Anyway, this is my agent story, and I hope it’s been somewhat informative.  The process went about as smoothly as I could have hoped, but it still felt long and painful while I was in it.  There’s an easy parallel to dating here.  I haven’t been single for a while, but I remember sitting around staring at my phone, waiting for texts from guys I didn’t even fucking like.  It was terrible, and the agent process was terrible in a similar, magnified way.  There were times when I sat staring at my inbox waiting for the smallest communication because I’d put out dozens of missives and a response could come and crush me or change my life at any time.

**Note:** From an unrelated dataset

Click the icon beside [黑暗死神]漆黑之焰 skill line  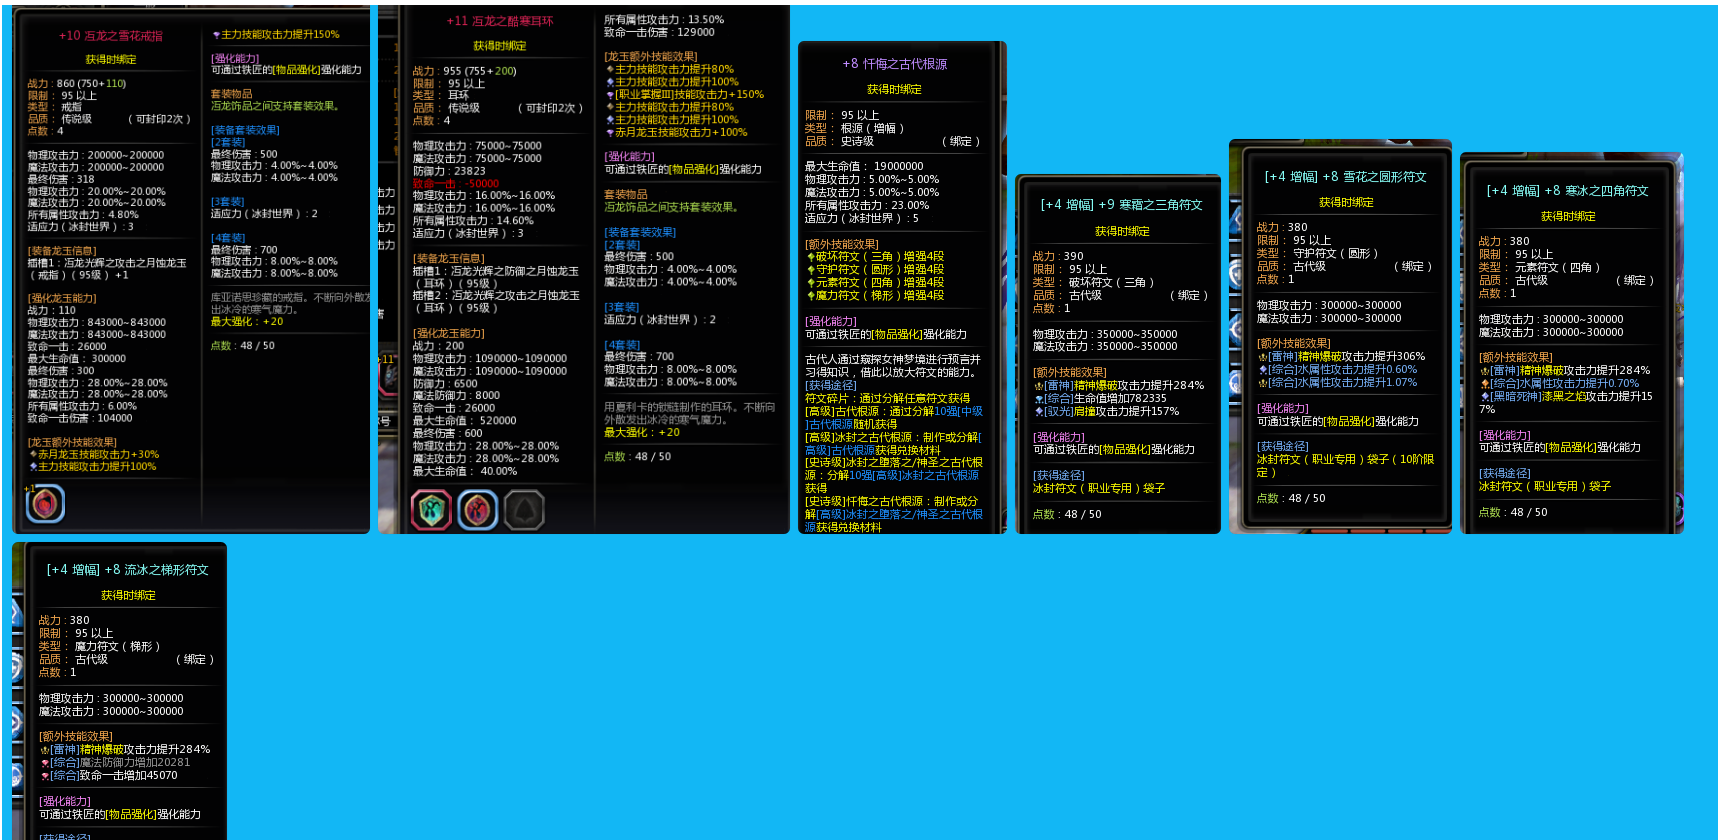pyautogui.click(x=1484, y=397)
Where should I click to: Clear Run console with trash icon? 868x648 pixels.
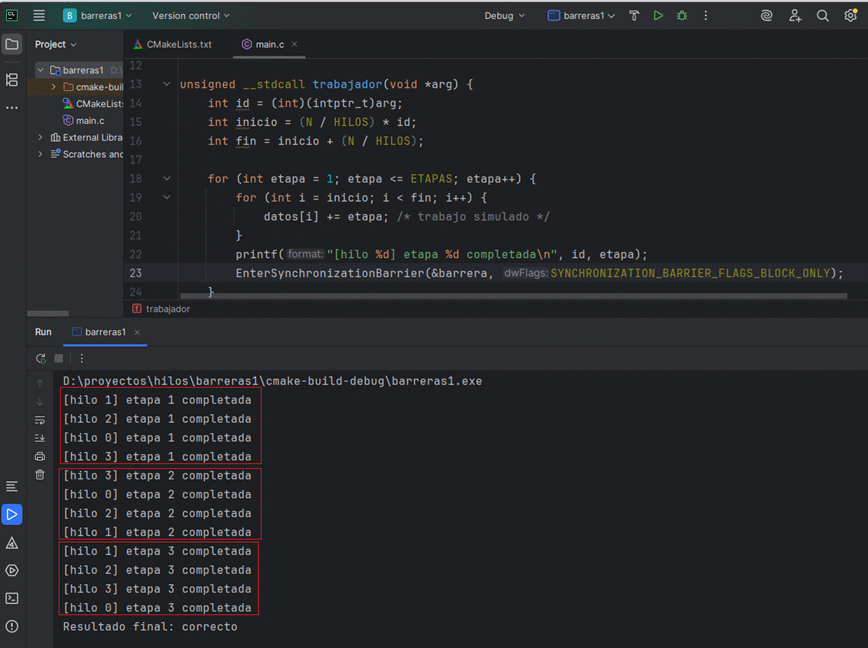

So.  If you’re about to start querying, just know that it is a frustrating, soul-crushing, and sometimes fruitless effort, but that if you succeed and get the right agent, it will be the hardest part to get through.  Also, if you need someone to talk to, I will answer emails.

Good luck.


*I did have one hook, I think, though no one has said as much.  I was a Yale Law student, and I think that prestige sticker might have given me a little push.  On the other hand, I’m guessing I would have been in better shape with an MFA or any sort of publication to my name – as I found out when I was roundly rejected from every MFA program I applied to during my 3L year, no one in the literary world gives a fuck if you went to a fancy law school.  And why should they?